Well, maybe it had all been worthwhile, I told myself. The casting forth into exile, the wandering, the suffering. So I answered my own question with a resounding Yes. Of course it had. Who was I to complain? There was Chorian, looking at me with rapture, me the wise man, me the old king, the embodiment of our race, and he was saying with his eyes, Tell me, Tell me, Tell me, Yakoub. Tell me all our great and wonderful story. How it all happened, how it began. I felt ashamed that I had wavered even for an instant, that I had begun to resent, to question.
And as we stood there in the darkness and the cold, I told him the old tale, the oldest of all our tales, the Tale of the Swelling Sun, just as my father had told it to me while we were standing together on that steep slope of Mount Salvat one night on Vietoris long ago, and just as I had told it to my many sons over many years on many different worlds.
I SPOKE OF OUR ANCIENT DAYS OF GREATNESS, THE WONDROUS cities of Romany Star, the shining palaces and splendid towers, the vast concourses and broad highways, the gleaming columns and plazas. I told him how the sky over Romany Star was forever ablaze with the light of all the heavens. I told him of the eleven moons that were strung like brilliant jewels from horizon to horizon. I told him of rivers that sparkled like new wine, of mountains that challenged the stars, of golden meadows and dazzling lakes. Of the handsome, happy people.
Then I told him of how we came to learn that the splendor would all be snatched from us. First Mulesko Chiriklo, the bird of the dead, making her nest on the highest battlement of the Great Temple. Then the woman's voice crying the mourning-song in the night, which we heard in every city at once; and then the wind that blew from the south, where the dead souls go to live, and would not stop for fourteen months. And other omens after that: a year when there was no summer, and a day when the sun did not rise, and a night when no stars could be seen anywhere in the world.
We had no way of understanding these omens, for we had known nothing but happiness on Romany Star.
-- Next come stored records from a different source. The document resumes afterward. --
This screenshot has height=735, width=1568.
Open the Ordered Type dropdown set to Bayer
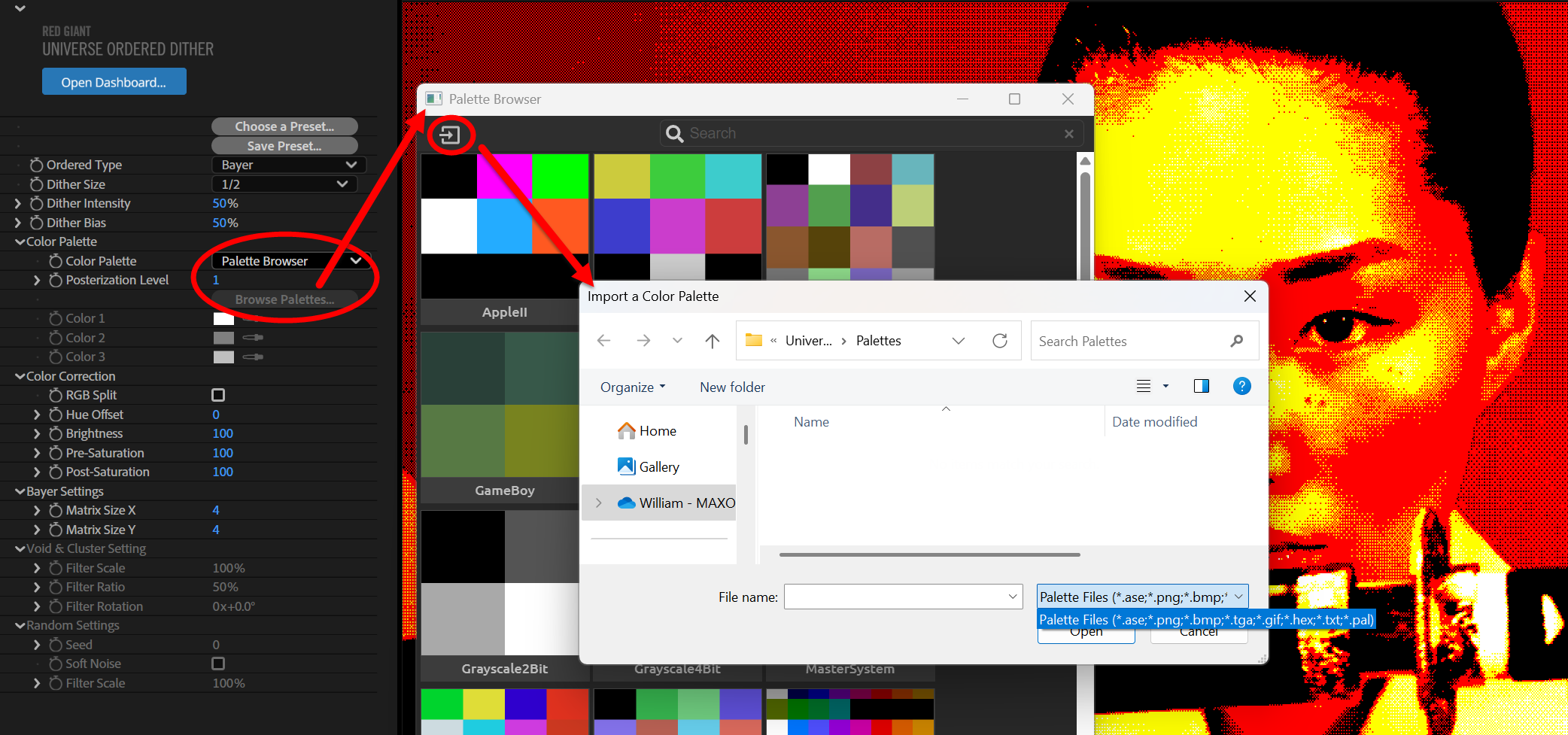[288, 165]
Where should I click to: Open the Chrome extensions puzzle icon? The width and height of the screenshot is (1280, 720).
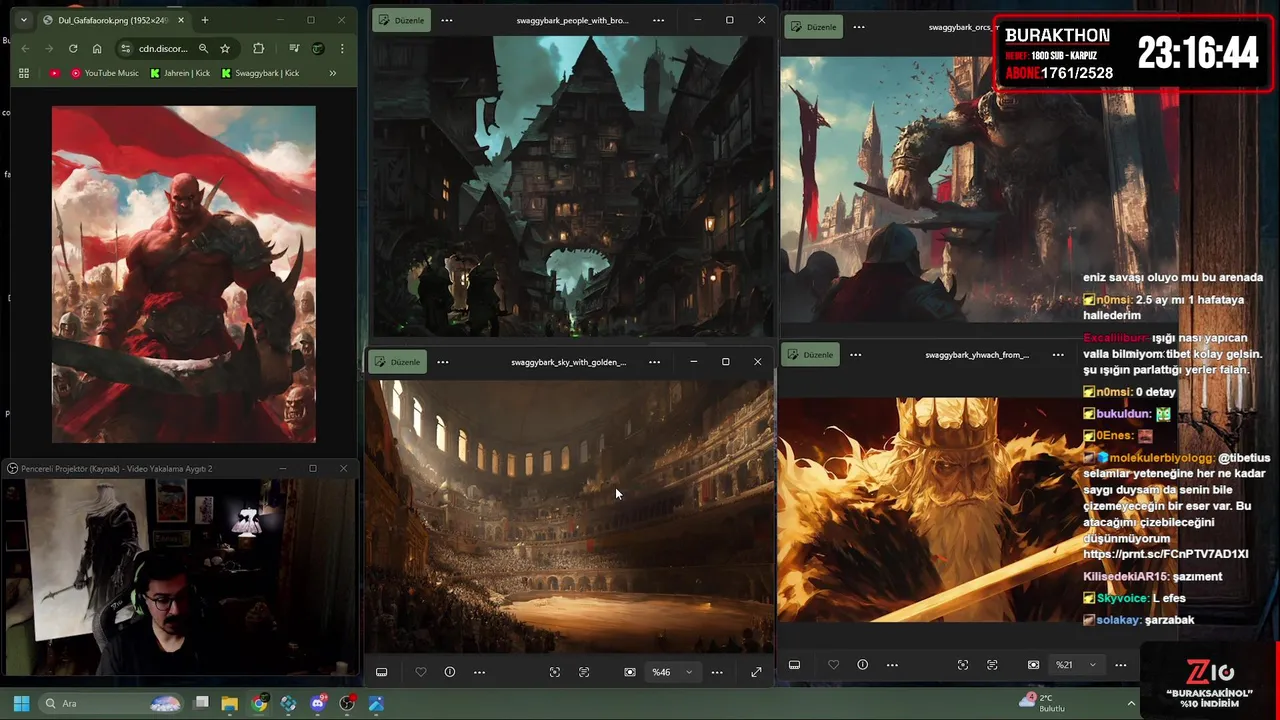(x=259, y=48)
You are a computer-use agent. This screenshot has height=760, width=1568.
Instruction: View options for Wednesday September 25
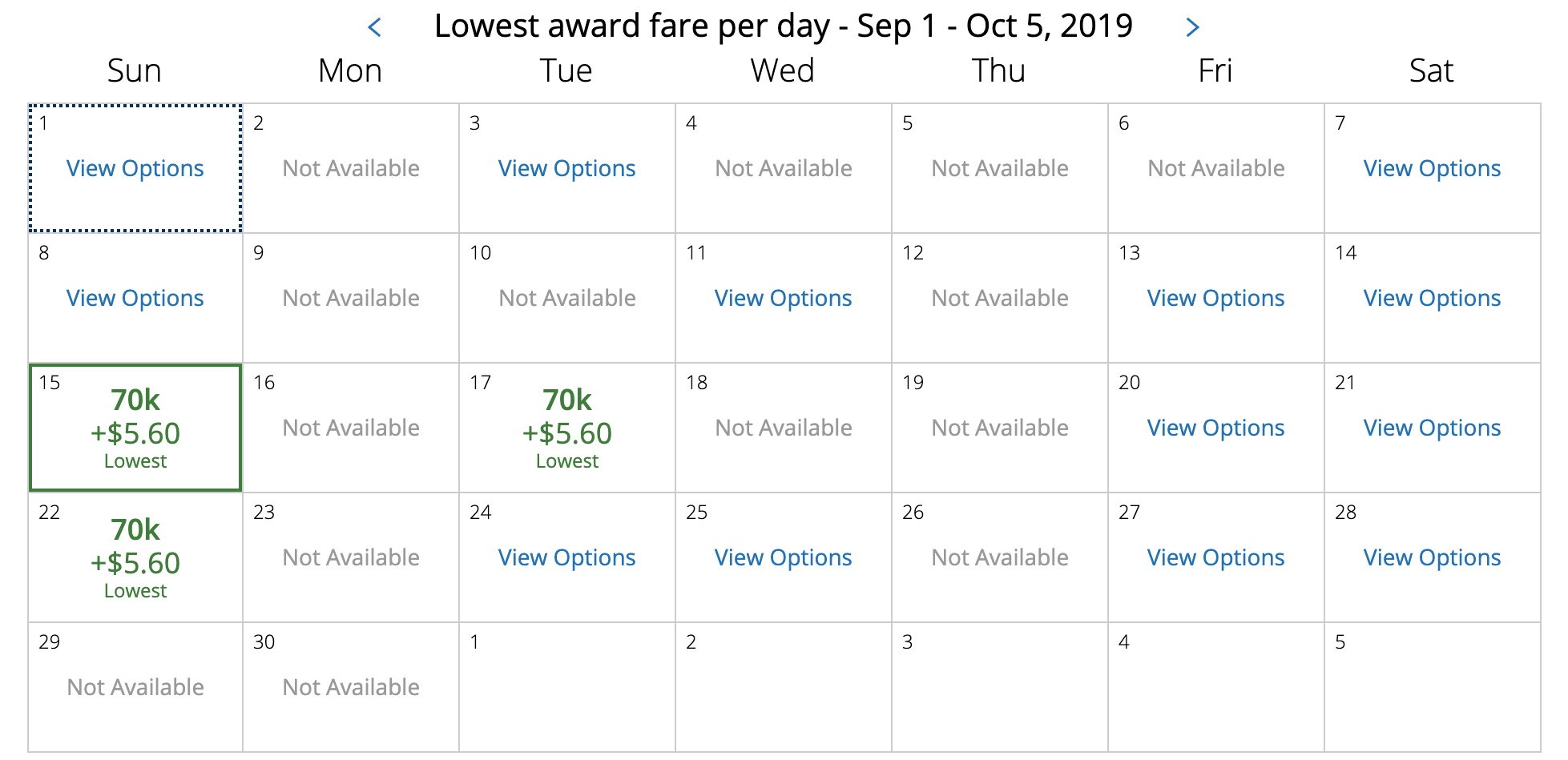coord(783,557)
There had never been a drought, nor an earthquake, nor a flood, nor a plague. The seasons came round in their time and the earth was fertile. There was no sickness among us, and when death came to us it was sudden and clean, in great old age. So when the omens began the call went forth for wise ones who could interpret them for us; and from every part of the world the wise ones came, gathering in the great plaza of the capital city. For ninety-nine months they conferred and studied and asked the gods for guidance. Then in the hundredth month the king locked them all in the Long Chamber of the Great Temple, and let them know that they would have neither food nor drink until they told us what was about to befall us and how we should deal with it; and there was no word from them for ninety-nine hours, but in the hundredth hour they signalled that they had been granted a revelation, and then they were allowed to come forth.